(Problem requirements) Render the lines of the rows below as a Markdown table with the columns "Number" and "Line," beginning at the line containing "Viewport: 839px width, 765px" and continuing through the line containing "coord(79,360)", with blank lines omitted and pictures left out.
[BEGIN Dataset records]
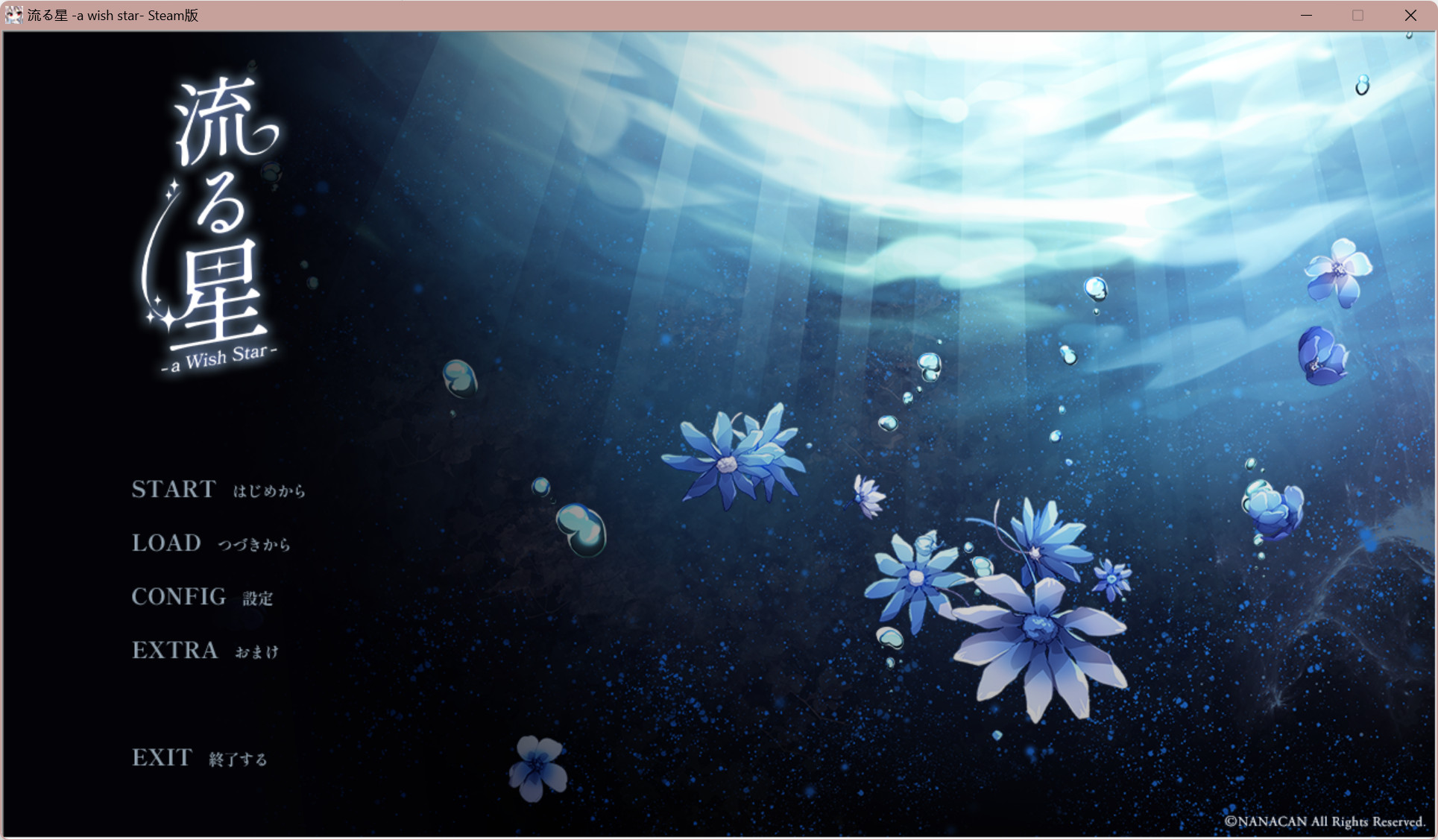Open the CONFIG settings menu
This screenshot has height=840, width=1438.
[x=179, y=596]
[END Dataset records]
[BEGIN Dataset records]
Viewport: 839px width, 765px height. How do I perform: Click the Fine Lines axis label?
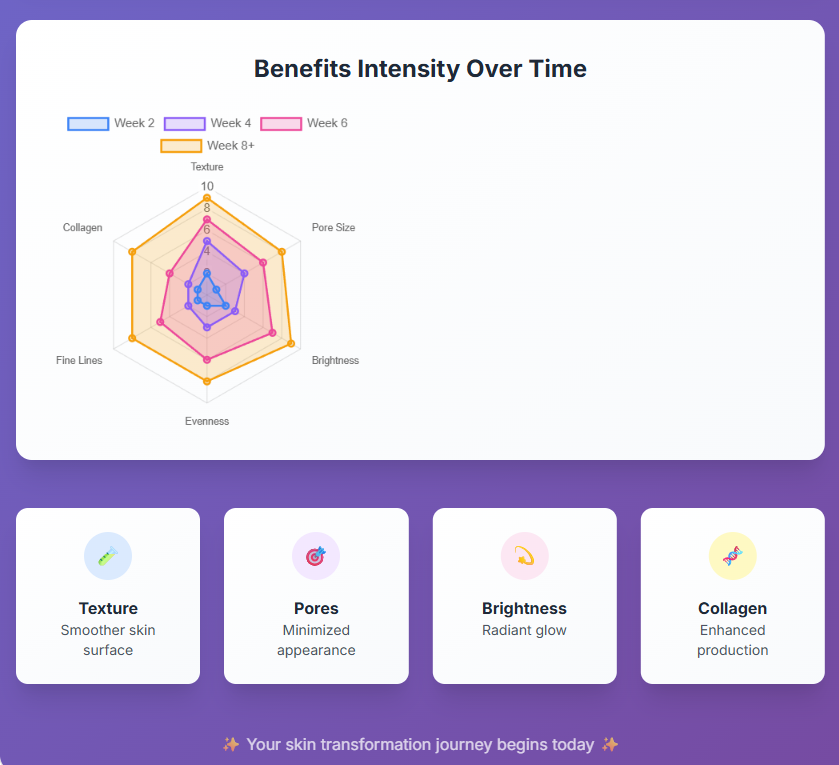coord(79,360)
[END Dataset records]
[BEGIN Dataset records]
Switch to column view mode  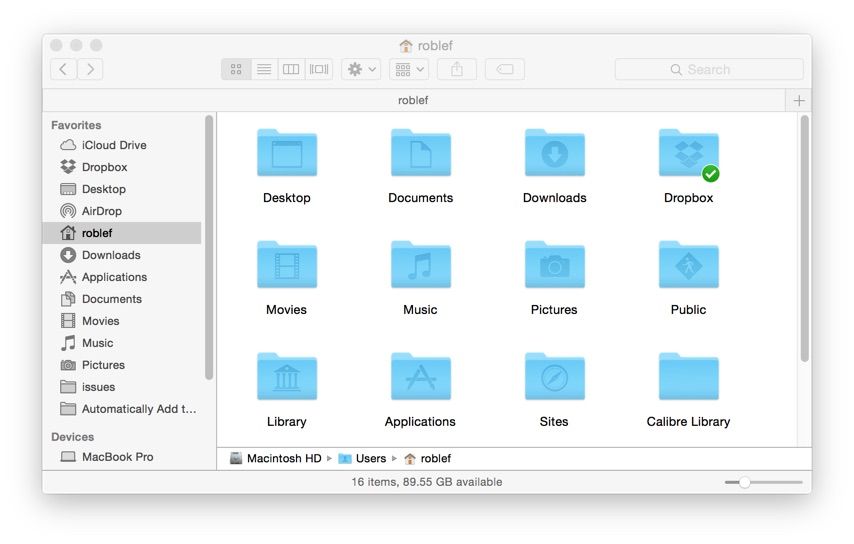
[END Dataset records]
(Full solution)
| Number | Line |
|---|---|
| 1 | Viewport: 839px width, 765px height. How do I perform: Click the Fine Lines axis label? |
| 2 | coord(79,360) |